Muchas personas creen que no saben escribir porque no tienen ideas. Pero, en realidad, muchas veces sí tienen ideas. Lo que no tienen es una estructura para ordenarlas.
Ese es uno de los bloqueos más comunes al momento de escribir un artículo, una publicación para un blog, un contenido de valor o incluso una tarea académica. La persona sabe algo del tema, tiene ejemplos en la cabeza, recuerda explicaciones que escuchó en clase o encontró información útil, pero cuando se sienta frente a la hoja en blanco no sabe por dónde comenzar.
Entonces aparece el clásico recurso de emergencia: introducción, desarrollo y conclusión.
Ese esquema no está mal. De hecho, es la base de muchos textos. El problema es que, para alguien que recién está aprendiendo a escribir artículos, suele ser demasiado amplio. Decirle a una persona que escriba una introducción, luego un desarrollo y finalmente una conclusión es como decirle a alguien que quiere cocinar por primera vez: primero prepara, luego cocina y después sirve. Es correcto, pero no ayuda mucho.
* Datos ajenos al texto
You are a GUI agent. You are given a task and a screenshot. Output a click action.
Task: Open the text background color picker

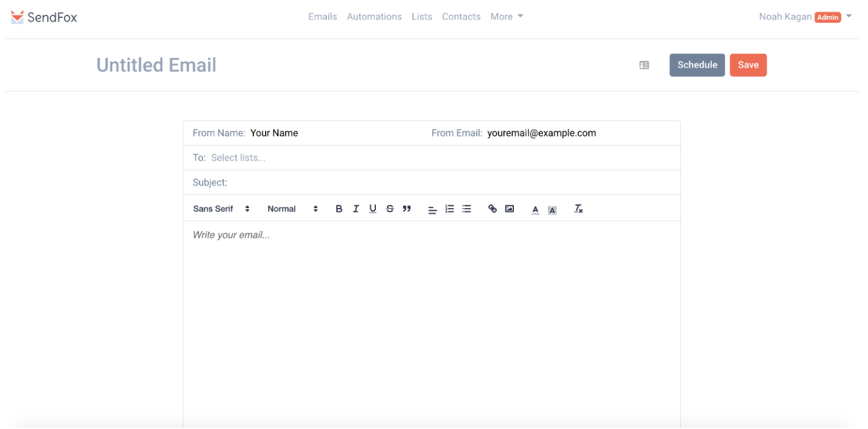pyautogui.click(x=552, y=209)
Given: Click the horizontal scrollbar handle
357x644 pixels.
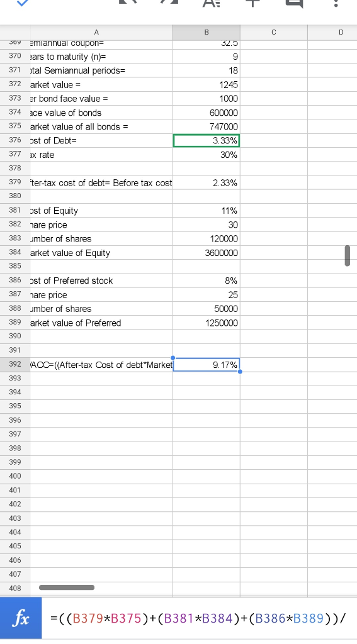Looking at the screenshot, I should [x=67, y=587].
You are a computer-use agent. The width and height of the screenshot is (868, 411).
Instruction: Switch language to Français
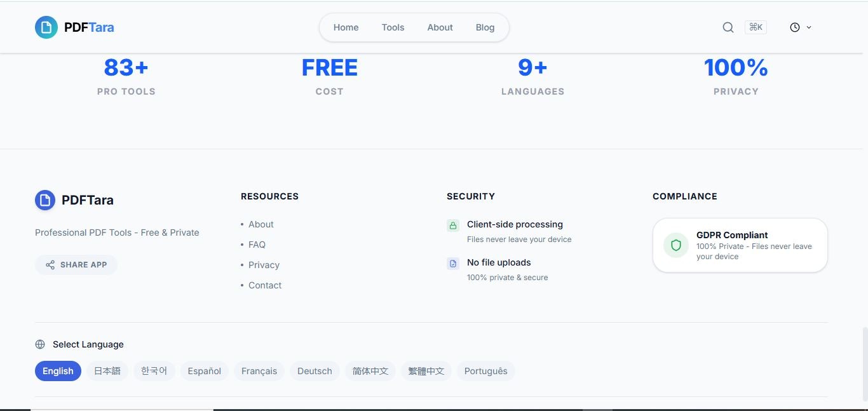point(259,371)
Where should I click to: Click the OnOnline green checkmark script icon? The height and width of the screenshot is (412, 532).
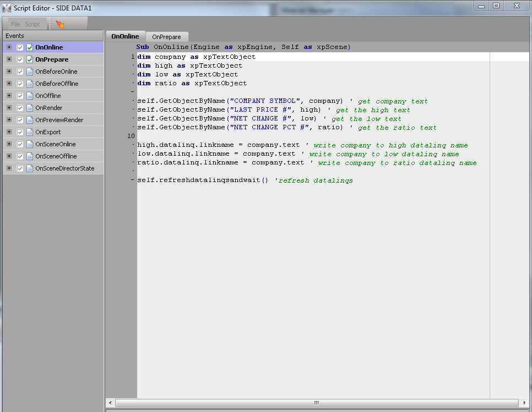30,48
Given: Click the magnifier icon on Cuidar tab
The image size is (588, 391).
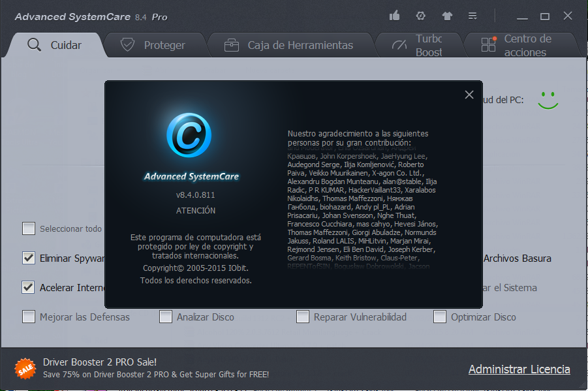Looking at the screenshot, I should 33,44.
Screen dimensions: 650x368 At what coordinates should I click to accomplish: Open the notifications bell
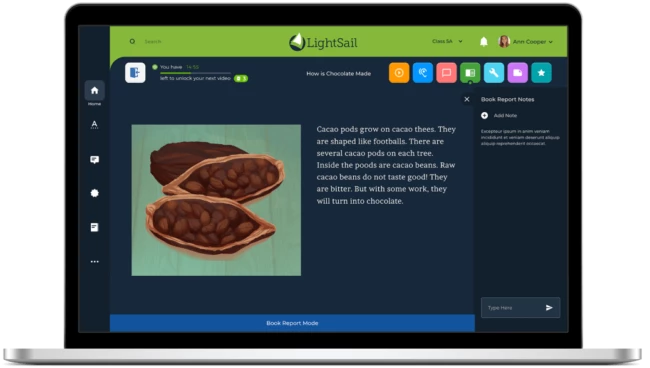484,41
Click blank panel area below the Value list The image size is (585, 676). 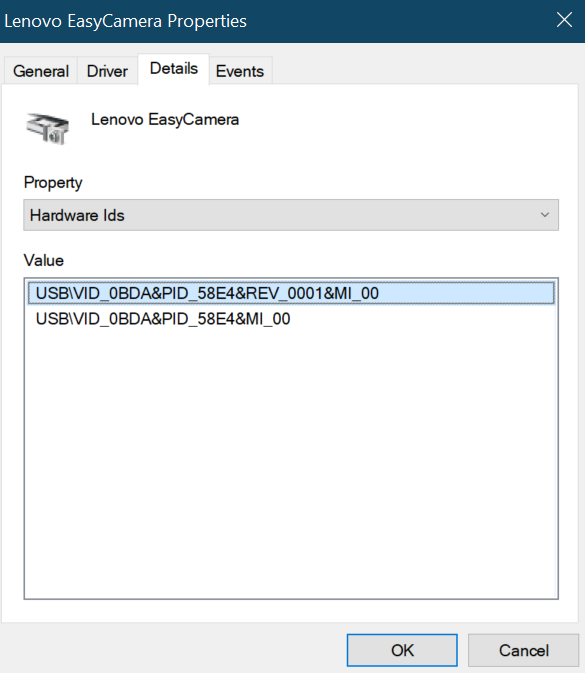coord(291,610)
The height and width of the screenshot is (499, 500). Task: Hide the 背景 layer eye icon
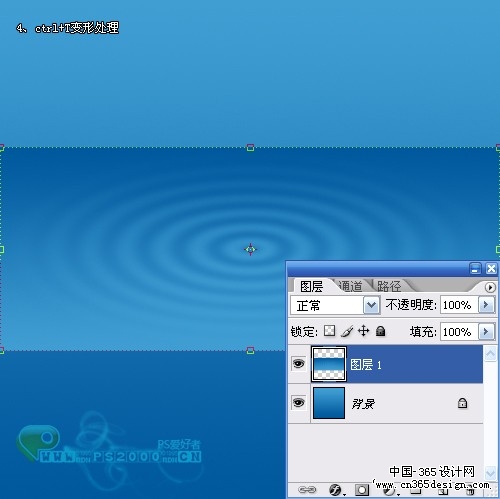coord(298,402)
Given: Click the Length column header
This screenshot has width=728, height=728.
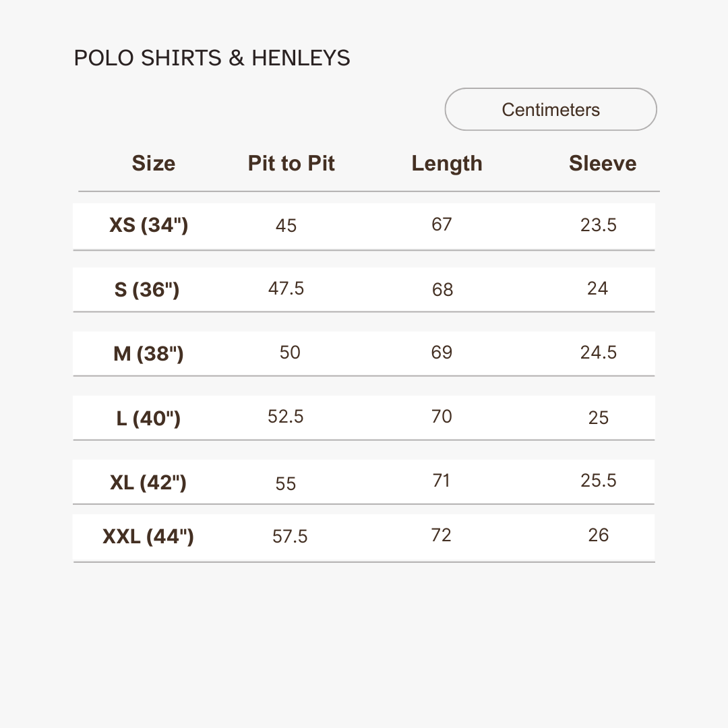Looking at the screenshot, I should pyautogui.click(x=447, y=163).
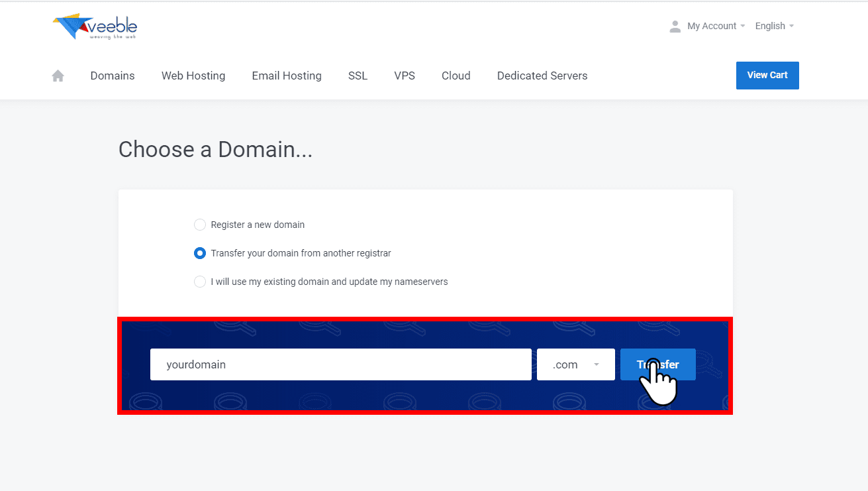The image size is (868, 491).
Task: Open the My Account dropdown menu
Action: pyautogui.click(x=712, y=26)
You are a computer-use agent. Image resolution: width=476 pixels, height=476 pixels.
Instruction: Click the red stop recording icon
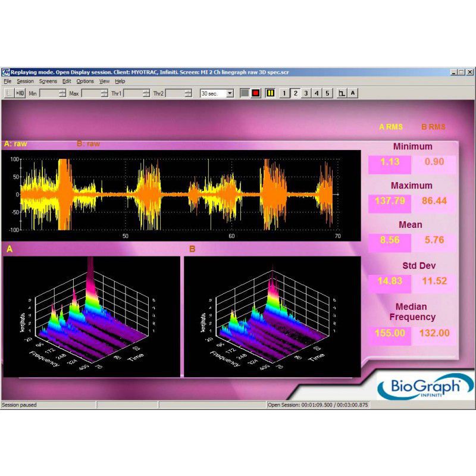point(255,93)
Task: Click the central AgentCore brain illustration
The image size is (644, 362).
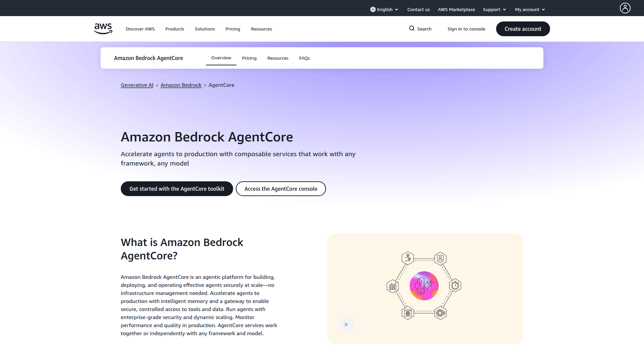Action: [x=424, y=286]
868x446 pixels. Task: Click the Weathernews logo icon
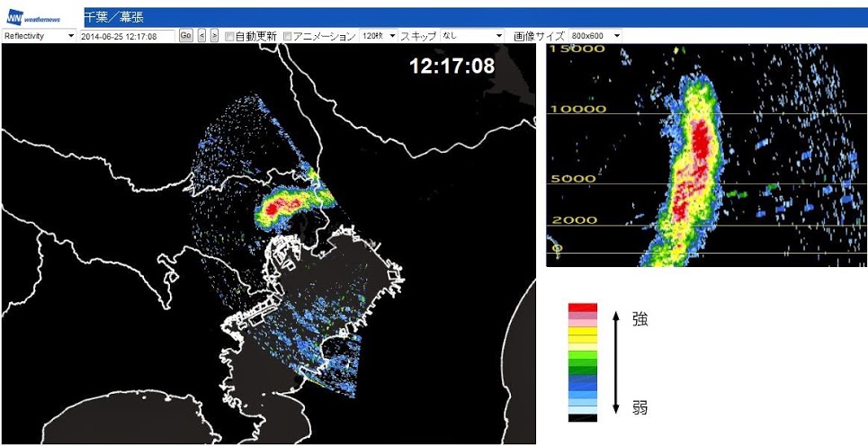click(33, 18)
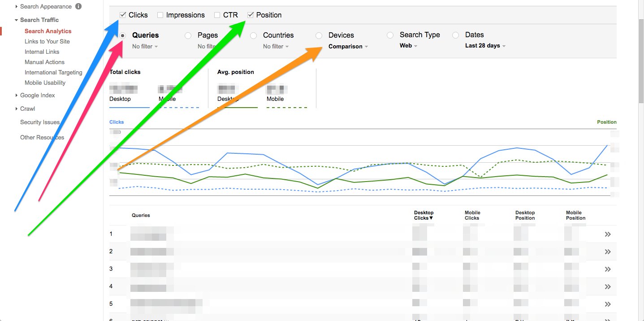Tick the CTR checkbox
The height and width of the screenshot is (321, 644).
point(217,15)
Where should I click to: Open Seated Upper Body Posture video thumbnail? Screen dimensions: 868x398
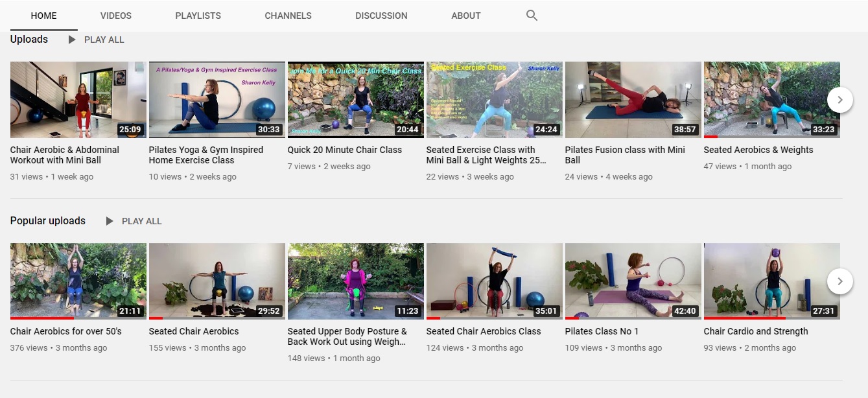356,281
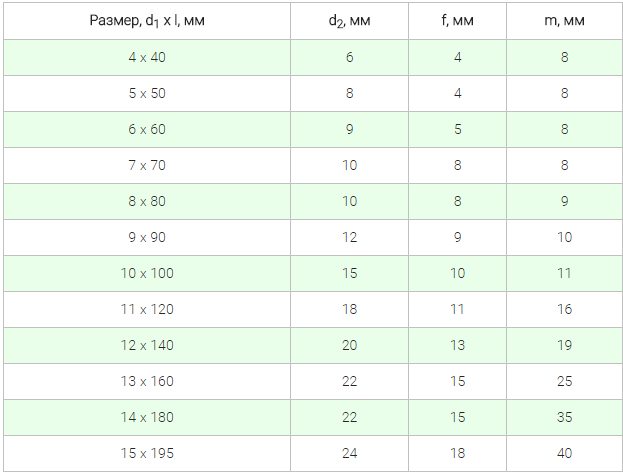Select the 'd2, мм' column header
This screenshot has height=475, width=623.
[x=349, y=21]
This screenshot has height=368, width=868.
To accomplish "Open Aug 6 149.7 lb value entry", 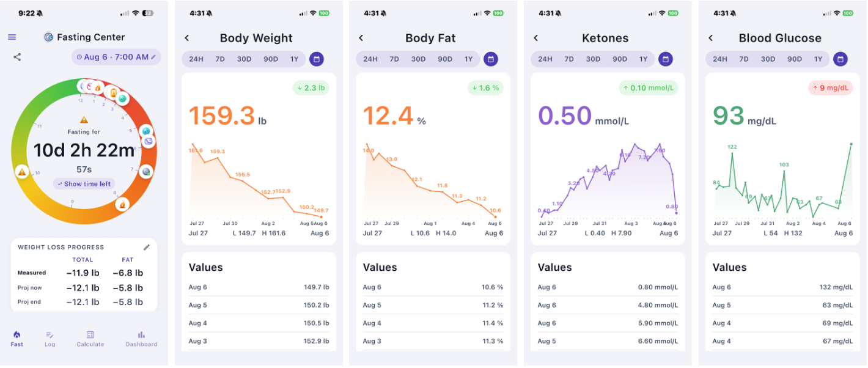I will tap(259, 287).
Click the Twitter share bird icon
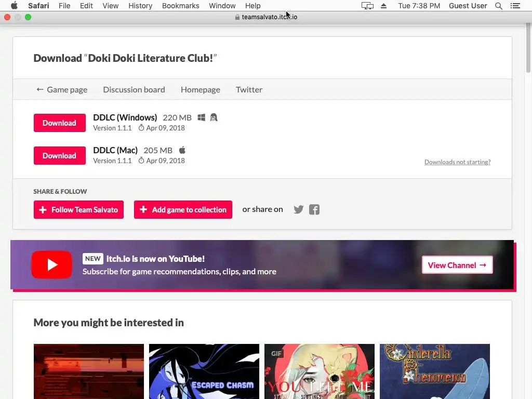The image size is (532, 399). coord(299,210)
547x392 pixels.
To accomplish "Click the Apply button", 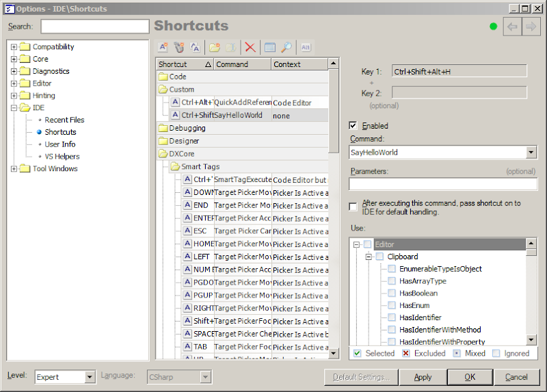I will [x=423, y=377].
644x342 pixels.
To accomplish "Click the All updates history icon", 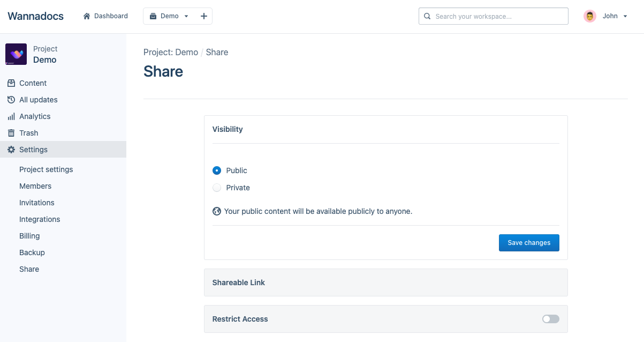I will coord(11,100).
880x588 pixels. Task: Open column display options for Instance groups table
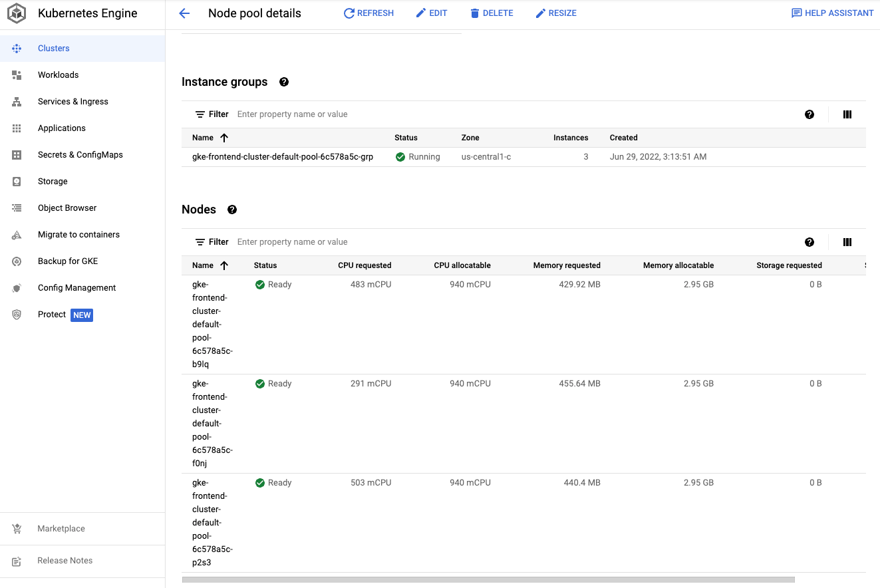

Para escribir mejor, no basta con saber que un texto debe tener inicio, cuerpo y cierre. También hay que saber qué función cumple cada parte, cómo se conectan las ideas y qué camino seguirá el lector desde el problema inicial hasta la idea final.
Ahí es donde entran las estructuras modelo.
Índice del artículo
Por qué cuesta tanto empezar a escribir un artículo
Empezar un artículo suele ser más difícil que escribirlo. No porque el tema sea imposible, sino porque al inicio todavía no existe un camino claro. La persona tiene ideas, datos, ejemplos o intuiciones, pero todo aparece mezclado: una frase que podría ir al inicio, una idea que parece importante, un ejemplo que suena útil, una conclusión que todavía no sabe cómo justificar.
Ese desorden genera una sensación conocida: la hoja en blanco.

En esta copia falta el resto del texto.